Instructions to follow:
Rewrite the part of the material that opens with the line containing "The width and" and closes with the line containing "point(145,69)", swapping "Task" for "Instruction" and leaving everything else unchanged.

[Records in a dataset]
>> start

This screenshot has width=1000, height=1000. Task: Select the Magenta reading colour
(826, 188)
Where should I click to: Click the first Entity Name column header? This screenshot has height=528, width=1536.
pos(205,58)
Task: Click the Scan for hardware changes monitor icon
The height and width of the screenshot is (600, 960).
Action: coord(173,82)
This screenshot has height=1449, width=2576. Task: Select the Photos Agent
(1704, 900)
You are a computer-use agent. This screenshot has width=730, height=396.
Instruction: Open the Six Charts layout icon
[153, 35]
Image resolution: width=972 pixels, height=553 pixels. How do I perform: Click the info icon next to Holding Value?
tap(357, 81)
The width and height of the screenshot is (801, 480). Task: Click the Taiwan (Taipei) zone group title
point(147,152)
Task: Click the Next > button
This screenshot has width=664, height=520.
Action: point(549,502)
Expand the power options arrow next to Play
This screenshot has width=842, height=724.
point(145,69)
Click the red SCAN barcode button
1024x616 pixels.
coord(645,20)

>> end

Solution below:
The width and height of the screenshot is (801, 480). Instruction: Click the Taiwan (Taipei) zone group title
point(147,152)
Instruction: Click the Next > button
This screenshot has width=664, height=520.
Action: point(549,502)
Expand the power options arrow next to Play
This screenshot has width=842, height=724.
point(145,69)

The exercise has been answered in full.